Cooper : You’re a scientist, Brand.
Brand : So listen to me when I say that love isn’t something that we invented. It’s… observable, powerful. It has to mean something.
Cooper : Love has meaning, yes. Social utility, social bonding, child rearing…
Brand : We love people who have died. Where’s the social utility in that?
Cooper : None.
Brand : Maybe it means something more – something we can’t yet understand. Maybe it’s some evidence, some artefact of a higher dimension that we can’t consciously perceive. I’m drawn across the universe to someone I haven’t seen in a decade, who I know is probably dead. Love is the one thing we’re capable of perceiving that transcends dimensions of time and space.
A Conversation from the movie Interstellar
Love – it is messy, painful, liberating, imprisoning, joyous, heart-wrenching, raw, surreal, celestial; it is all this and so much more. It seems transient to the corporeal world for it is transcendental – suprahuman! We – the humans who have learnt to see the world around us in binary – make vain attempts to box it in our own worldly interpretations with solely a heteronormative view. Like cavemen, we are blinded by love’s lustrous brilliance – only to head right back into the cave – overwhelmed, in fear perhaps, awe… most certainly! Love is a spark divine in all creations – the dissonance lies within matter and the spirit; the reason thus of our limiting interpretation and understanding.
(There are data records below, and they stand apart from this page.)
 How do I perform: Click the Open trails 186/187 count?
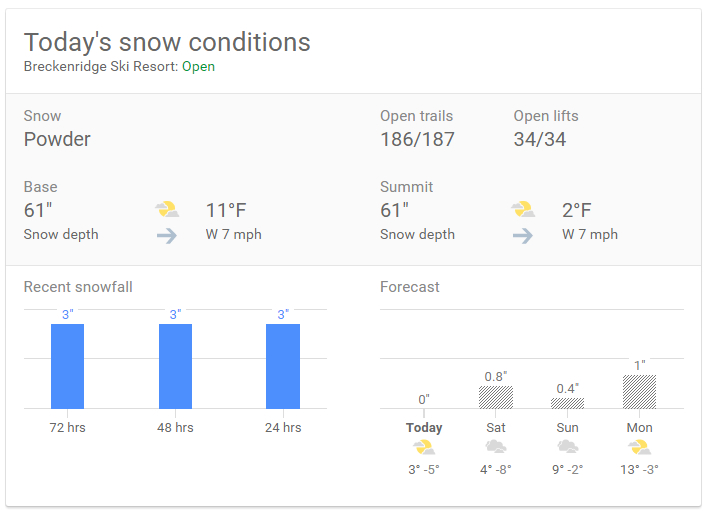tap(417, 139)
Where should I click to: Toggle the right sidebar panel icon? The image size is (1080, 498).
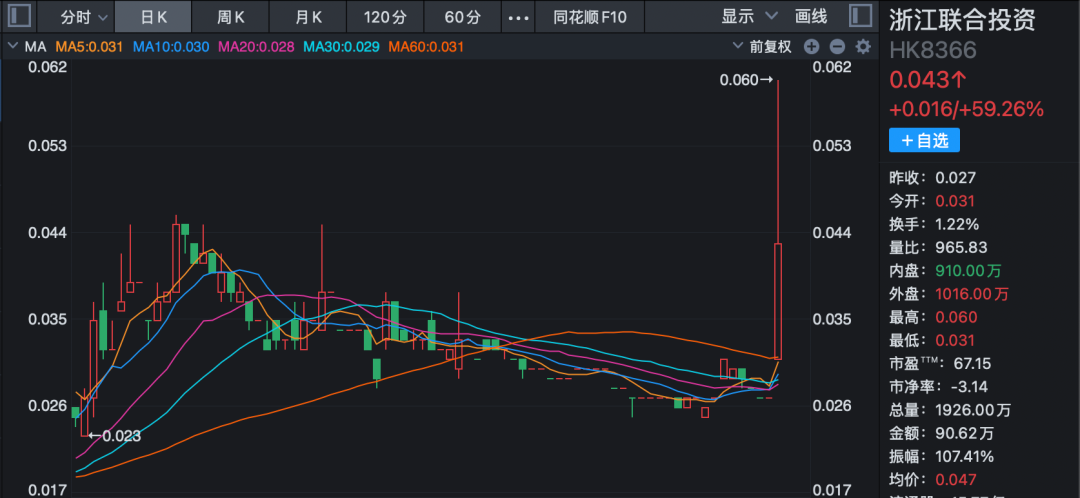(859, 17)
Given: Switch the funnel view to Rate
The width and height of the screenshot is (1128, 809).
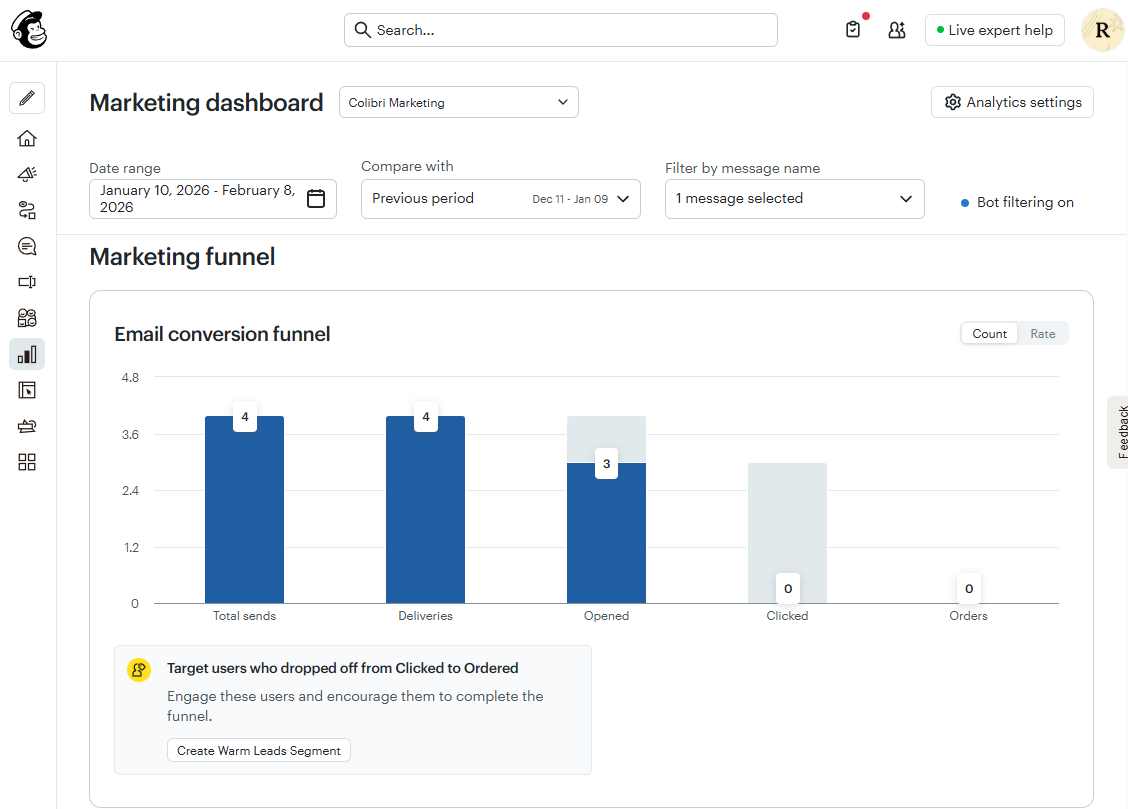Looking at the screenshot, I should pos(1043,333).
Confining – it may be – but possibly looking deeper within, one can yet find the way.
Love’s transcendental constitution finds many manifestations from the binary to the non-conforming and non-binary, including marriage, physical love, to one we are acutely aware of but seldom acknowledge it or perhaps choose not to. Its manifestation in friendship.
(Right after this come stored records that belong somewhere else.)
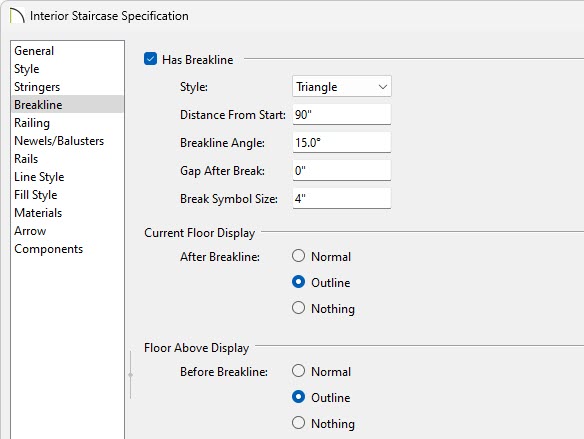Image resolution: width=584 pixels, height=439 pixels.
Task: Open the Style dropdown showing Triangle
Action: click(x=342, y=86)
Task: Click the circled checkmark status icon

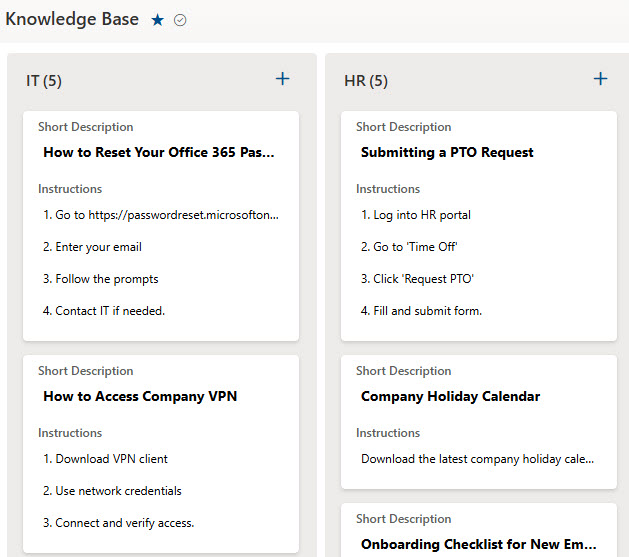Action: click(x=180, y=20)
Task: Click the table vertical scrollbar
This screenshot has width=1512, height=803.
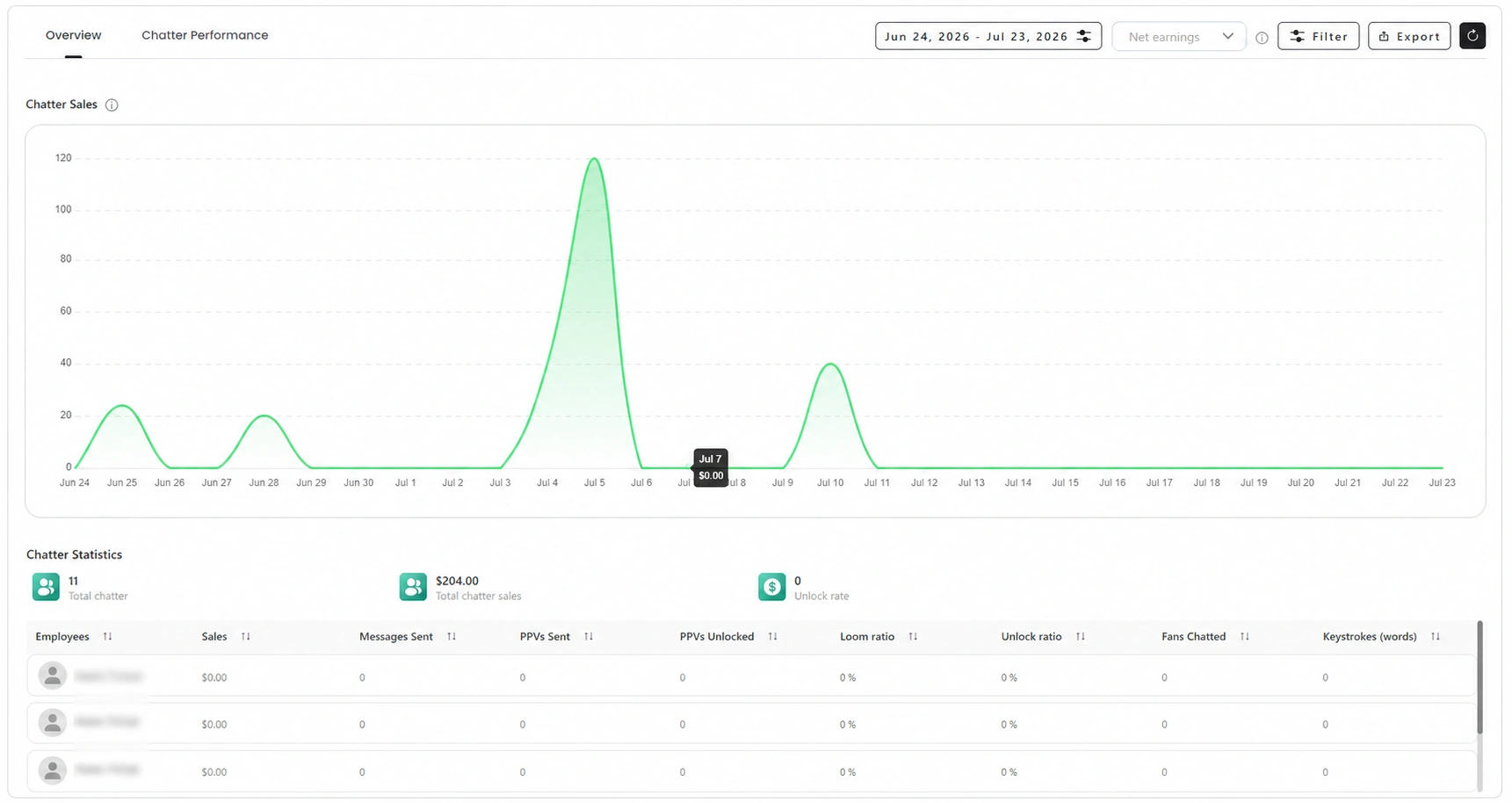Action: click(x=1480, y=677)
This is a meditative journey one embarks on while unpacking “Yaari – An Anthology on Friendship by Women and Queer Folx”; edited by Shilpa Phadke and Nithila Kanagasabai; published by Yoda Press.
A compelling read, one is persuaded to reflect on different streams of thoughts including how “Dominant representation of friendship, particularly in visual media, tend to be of male friendship.” (Introduction: Pg 9). This notion is instantaneously reinforced by a flashback of Jai and Veeru’s friendship immortalized in the movie Sholay. And when juxtaposed with the much loved TV series Friends, except for Phoebe and Joey – who represent the weird and wacky, misfits if you may – the others; who many would or do aspire to emulate; enter and form relationships that do not move beyond the binary and underpin notions laid down by society and its system, that man and woman can never be only friends. Here lies the problem that plays a huge role when it comes to gender stereotype, thereby creating a ‘taboo-making’ restricting societal mindset.
This, also leads one to another consideration as elucidated in the read South Asian Feminisms or How I Learned to Make Friends by Subha Wijesiriwardena when she writes “Friendship too is political.” (pg 15). Solidarity here is the keyword and how “…being South Asian; we shared histories, personal and political, whether we knew it or not; we shared a sense that we were somehow similar in a way that could nor be explained by national identities.” (pg7)
Wijesiriwardena thoughtfully unwraps the evolution of feminist friendships, specifically in South Asian context, moving beyond borders – she writes about friends who “….push, they blur the lines, they ask the troublesome questions.” (Pg 18) Isn’t this what love and its different manifestations should be all about? Constantly challenging… evolving; your “people” being the “complicators” ‘the problem-makers” the “challengers.” (Pg18)
Writing a lesson in enabling solidarity in a clime of fear, vitriol, hate, “jingoism” and the “intensification of nationalism and authoritarianism across South Asia,” Wijesiriwardena urges us to “consider that the personal is political, and the political always personal” to challenge “power structures” that “rely on polarization and division.” She encourages us, asks us, setting our reflections in motion by inquiring “What are we willing to do for our friends?”
One consistent thread throughout Yaari is the necessity of looking at the universe… life in all its vastness; shattering structures created by society. Each read questions our corporeal insistence of perceiving the world in homogeneity. Is it our society that seeks to push us into a homogeneity and start from an atomic level; confining us so that we are conditioned to not look out of the box and not look beyond, to amplify polarity, divisiveness and therefore bolster hegemonic power and control. A framework, a structure built specifically for us to be herded as sheep. As Kate Winslet’s character Jeanine Mathews in the movie Divergent says: “The faction system is a living being composed of cells, all of you. And the only way it can survive and thrive is for each of you to claim your rightful place. The future belongs to those who know where they belong.”
Yaari is a must-read for one and all as it necessitates for us to move and navigate beyond time and space, enables us to discover that “words are inadequate to capture the essence of relationships” (pg37). It makes us interrogate the notion that only those relationships matter which are heteronormative. It helps us to surmise that such notions fortify hegemonic power structures; and to move beyond and outside this system would end power-play. Is this what friendship promises?